Sleutelwoorden: binnenstedelijk bouwen, bouwlogistiek, logistieke hub, samenwerkingsvormen in de
bouw
Inleiding
Er is een verschuiving van bouwactiviteiten van nieuwbouw naar binnenstedelijke nieuwbouw en
vernieuwbouw. De helft van de bouwproductie vindt inmiddels plaats in steden. Mede door deze
bouwactiviteiten worden in de binnensteden de veiligheids- en milieuproblemen steeds nijpender,
zeker in het licht van de milieudoelstellingen die veel gemeenten zich hebben gesteld. Bedrijven die in
bouwketens opereren worden geacht een bijdrage te leveren aan het verminderen van de veiligheidsen milieuproblemen o.a. door het verminderen van de CO2 uitstoot. Bedrijven in de bouwketen
ondervinden
problemen
door
de
manier
waarop
de
bouwketen
functioneert.
Zo
ervaren
toeleveranciers onvoorspelbaarheid in de bevoorrading door onvoldoende gedetailleerd plannen. Als
gevolg van ‘last-minute’ plannen is afstemmen van productie en voorraad op de door de
bouwplanning ingegeven vraag naar bouwproducten moeilijk. Het grootste probleem voor
transporteurs is de lage beladingsgraad, mede veroorzaakt door ‘last-minute’ of, ‘dedicated’ leveringen
aan
verschillende
bouwplaatsen
in
de
(binnen)stad.
Daarnaast
ondervinden
transporteurs
onduidelijkheden in de eisen voor aanleveren, de beperkte toegankelijkheid van bouwterreinen en de
ongestructureerde communicatie met uitvoerders.
De concurrentiedruk is zeer hoog in de bouwsector, waardoor er flinterdunne marges overblijven en
steeds meer bedrijven failliet gaan. Doorgeschoven uitbesteding naar onderaannemers die weer
verder uitbesteden tot aan de kleine ZZP-er tegen laagste kosten en met onvolledige informatie,
kenmerken de samenwerkingsvormen tussen partijen in de keten.

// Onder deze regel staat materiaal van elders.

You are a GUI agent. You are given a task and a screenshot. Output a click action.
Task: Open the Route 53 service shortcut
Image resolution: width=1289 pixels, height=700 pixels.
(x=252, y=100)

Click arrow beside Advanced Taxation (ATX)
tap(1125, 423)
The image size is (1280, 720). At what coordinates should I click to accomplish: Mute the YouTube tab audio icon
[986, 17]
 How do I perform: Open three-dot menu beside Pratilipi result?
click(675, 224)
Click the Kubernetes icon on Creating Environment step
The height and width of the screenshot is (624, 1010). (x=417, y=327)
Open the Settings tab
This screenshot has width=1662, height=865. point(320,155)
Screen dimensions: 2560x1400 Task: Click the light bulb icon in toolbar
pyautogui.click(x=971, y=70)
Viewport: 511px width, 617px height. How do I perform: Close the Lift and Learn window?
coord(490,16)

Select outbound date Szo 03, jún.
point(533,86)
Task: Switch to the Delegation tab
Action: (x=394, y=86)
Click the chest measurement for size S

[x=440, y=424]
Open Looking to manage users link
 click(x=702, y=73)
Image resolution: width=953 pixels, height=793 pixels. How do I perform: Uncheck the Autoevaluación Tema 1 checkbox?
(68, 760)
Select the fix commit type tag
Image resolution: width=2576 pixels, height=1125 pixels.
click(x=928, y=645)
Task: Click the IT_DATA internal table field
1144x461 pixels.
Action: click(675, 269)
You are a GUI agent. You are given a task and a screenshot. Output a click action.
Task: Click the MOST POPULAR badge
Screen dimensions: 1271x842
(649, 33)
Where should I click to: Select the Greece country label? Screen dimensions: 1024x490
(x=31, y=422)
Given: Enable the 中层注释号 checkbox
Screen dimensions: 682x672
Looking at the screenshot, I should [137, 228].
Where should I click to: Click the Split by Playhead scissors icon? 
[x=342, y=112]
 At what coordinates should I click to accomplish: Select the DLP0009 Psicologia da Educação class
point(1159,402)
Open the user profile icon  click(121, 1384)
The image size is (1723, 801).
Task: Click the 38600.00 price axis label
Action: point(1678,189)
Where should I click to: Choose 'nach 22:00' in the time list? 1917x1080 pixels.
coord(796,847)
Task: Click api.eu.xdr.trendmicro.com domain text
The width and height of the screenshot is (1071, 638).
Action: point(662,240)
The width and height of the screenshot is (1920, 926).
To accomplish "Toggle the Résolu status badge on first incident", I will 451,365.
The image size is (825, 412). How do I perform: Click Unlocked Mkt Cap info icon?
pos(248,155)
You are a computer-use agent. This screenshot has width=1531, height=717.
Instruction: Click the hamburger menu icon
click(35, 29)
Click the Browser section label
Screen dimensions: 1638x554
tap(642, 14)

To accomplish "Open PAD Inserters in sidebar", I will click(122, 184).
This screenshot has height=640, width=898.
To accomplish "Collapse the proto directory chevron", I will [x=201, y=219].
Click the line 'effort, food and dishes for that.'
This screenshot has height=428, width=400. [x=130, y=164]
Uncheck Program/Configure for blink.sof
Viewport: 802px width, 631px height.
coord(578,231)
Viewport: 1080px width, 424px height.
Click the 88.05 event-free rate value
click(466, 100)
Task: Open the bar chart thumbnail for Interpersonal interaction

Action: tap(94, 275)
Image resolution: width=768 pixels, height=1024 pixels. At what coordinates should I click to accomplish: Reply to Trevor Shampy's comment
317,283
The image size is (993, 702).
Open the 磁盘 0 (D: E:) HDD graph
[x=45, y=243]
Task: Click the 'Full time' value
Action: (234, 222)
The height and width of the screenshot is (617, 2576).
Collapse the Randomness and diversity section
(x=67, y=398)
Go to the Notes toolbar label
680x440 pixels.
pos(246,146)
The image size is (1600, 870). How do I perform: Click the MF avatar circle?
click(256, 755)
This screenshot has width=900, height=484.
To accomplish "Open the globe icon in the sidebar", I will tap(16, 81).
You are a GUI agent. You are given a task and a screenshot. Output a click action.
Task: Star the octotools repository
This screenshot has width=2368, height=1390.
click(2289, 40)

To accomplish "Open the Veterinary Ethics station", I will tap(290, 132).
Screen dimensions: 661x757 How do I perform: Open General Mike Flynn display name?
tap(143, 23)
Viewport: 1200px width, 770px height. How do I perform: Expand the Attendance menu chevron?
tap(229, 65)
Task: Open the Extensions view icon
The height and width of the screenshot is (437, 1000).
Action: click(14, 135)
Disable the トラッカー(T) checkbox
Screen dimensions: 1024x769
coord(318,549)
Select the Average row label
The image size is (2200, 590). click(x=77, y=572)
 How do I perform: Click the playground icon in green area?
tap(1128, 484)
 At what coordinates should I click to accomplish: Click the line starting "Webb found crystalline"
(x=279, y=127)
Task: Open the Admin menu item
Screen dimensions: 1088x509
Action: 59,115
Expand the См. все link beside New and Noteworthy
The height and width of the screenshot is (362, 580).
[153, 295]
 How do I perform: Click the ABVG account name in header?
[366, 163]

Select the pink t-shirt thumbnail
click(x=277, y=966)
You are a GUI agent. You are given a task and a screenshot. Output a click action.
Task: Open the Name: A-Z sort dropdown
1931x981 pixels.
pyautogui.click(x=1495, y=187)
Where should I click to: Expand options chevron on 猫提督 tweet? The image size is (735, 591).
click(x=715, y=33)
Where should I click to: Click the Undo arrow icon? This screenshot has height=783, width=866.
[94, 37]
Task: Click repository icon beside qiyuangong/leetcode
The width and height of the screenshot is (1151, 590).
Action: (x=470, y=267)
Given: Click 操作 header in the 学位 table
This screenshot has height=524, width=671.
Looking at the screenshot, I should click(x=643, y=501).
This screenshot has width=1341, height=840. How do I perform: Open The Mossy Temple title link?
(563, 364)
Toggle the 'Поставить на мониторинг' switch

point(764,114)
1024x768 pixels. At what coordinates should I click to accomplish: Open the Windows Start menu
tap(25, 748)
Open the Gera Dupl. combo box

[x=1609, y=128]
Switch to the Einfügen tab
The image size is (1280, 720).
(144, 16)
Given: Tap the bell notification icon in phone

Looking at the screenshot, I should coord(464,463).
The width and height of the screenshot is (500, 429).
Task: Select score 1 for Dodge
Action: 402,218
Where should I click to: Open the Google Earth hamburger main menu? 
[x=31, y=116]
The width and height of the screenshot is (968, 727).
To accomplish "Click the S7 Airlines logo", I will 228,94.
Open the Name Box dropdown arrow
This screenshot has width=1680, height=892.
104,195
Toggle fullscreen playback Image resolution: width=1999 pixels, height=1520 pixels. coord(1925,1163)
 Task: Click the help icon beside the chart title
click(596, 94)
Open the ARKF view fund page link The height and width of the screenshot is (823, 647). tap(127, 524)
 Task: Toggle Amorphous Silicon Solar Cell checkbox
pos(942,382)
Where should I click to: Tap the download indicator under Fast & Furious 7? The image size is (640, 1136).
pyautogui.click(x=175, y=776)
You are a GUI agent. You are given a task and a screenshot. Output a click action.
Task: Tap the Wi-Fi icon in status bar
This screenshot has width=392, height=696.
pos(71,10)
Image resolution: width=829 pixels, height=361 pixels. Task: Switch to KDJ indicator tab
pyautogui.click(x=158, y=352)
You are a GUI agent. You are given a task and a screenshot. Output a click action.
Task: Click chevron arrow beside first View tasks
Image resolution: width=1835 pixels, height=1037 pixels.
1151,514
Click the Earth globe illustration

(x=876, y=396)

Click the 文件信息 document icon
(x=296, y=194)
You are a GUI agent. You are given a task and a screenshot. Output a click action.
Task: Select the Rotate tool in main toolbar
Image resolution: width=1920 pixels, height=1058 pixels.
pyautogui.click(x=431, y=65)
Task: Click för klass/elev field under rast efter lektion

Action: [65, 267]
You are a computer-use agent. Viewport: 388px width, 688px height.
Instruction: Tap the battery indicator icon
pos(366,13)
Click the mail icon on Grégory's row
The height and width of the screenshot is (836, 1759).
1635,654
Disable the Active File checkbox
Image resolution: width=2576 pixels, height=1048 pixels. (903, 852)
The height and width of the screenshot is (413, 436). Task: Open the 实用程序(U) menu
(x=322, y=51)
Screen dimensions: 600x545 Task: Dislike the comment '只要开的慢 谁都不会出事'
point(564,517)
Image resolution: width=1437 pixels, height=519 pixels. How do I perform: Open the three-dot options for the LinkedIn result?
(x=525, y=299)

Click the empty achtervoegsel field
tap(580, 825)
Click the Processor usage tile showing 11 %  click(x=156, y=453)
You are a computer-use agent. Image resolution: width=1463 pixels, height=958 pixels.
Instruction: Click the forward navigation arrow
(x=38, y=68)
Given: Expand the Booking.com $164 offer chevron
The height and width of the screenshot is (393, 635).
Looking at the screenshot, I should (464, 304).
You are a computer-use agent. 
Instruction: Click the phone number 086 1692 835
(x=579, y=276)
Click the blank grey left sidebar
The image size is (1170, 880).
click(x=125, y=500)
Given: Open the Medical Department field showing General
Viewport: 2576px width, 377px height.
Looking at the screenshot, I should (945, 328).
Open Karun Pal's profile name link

Van een open en constructieve
samenwerking in de bouwketen is zelden sprake.
Diverse factoren leiden tot kwaliteitsproblemen, overschrijding van opleverdata en de nodige
faalkosten. Het oplossen van deze problematiek lijkt uitgesloten zonder een afdoende coördinatie van
de bouwprocessen, of zonder een goede onderlinge afstemming of samenwerking. Daarom is het van
belang om in binnenstedelijke bouwketens doeltreffende, doelmatige en duurzame oplossingen aan te
dragen.
Uit onderzoek van Hogeschool Rotterdam in het kader van het SIA-RAAK-MKB project, Duurzame
Ketensamenwerking bij Binnenstedelijke Bouwprojecten, zijn onder andere de volgende potentiële
oplossingsrichtingen naar voren gekomen:
1. Ontkoppeling in het aanleverproces, met nadruk op de realisatie van een bouwlogistieke hub;
2. Vraaggestuurd de goederenstromen organiseren, incl. bijbehorende informatievoorziening;
3. Contractvormen zoals een bouwteam, waarin vroeg in het bouwproces wordt samengewerkt;
4. Het vroeg in de keten bundelen van aanvoerstromen.
Vooral ontkoppeling van het aanleverproces via een bouwlogistiek hub wordt door alle partijen gezien
als een potentieel haalbare oplossing om binnenstedelijke bouwketens doeltreffender, doelmatiger en
duurzamer te organiseren. Hierna wordt ingegaan op de toegevoegde waarde van het fysiek en
organisatorisch inrichten van een bouwlogistieke hub voor binnenstedelijke bouwprojecten. De
hypothese die hier als uitgangspunt wordt genomen is: “Een bouwlogistieke hub verbetert de
doeltreffendheid en doelmatigheid van binnenstedelijk bouwlogistiek en vermindert externe effecten
als CO2–uitstoot en hinder”.
De bouwlogistieke hub
Een bouwproject kent vaak meer dan 60 contractanten die goederen aanleveren. Leveringen aan
bouwplaatsen gebeuren vanaf verschillende toeleveranciers. Dit kan vanaf groothandels, vanaf
producenten, onderaannemers of direct vanaf de grondstofwinning, zoals het geval is bij bijvoorbeeld
zand en grind. Zie voor een globale schets van het primaire proces van aanlevering op de bouwplaats
in de huidige situatie, figuur 1.
Figuur 1. Primair proces huidig situatie
Een ontkoppeling in de bouwlogistieke keten kan plaatsvinden door gebruik te maken van
overslagpunten of bouwlogistieke hubs. Dergelijke hubs worden in de bouw gedeeltelijk al gebruikt in
de vorm van een tussenopslag op of nabij de bouwplaats. Hier worden vrachten gelost waarna met
shovels en/of kranen de materialen naar de plaats van verwerking worden gebracht. Als gevolg van
de beperkt beschikbare ruimte op of nabij de bouwplaats is deze vorm van hub niet altijd mogelijk.
Daarnaast veroorzaakt een dergelijk overslagpunt vaak aanzienlijke hinder voor de omgeving.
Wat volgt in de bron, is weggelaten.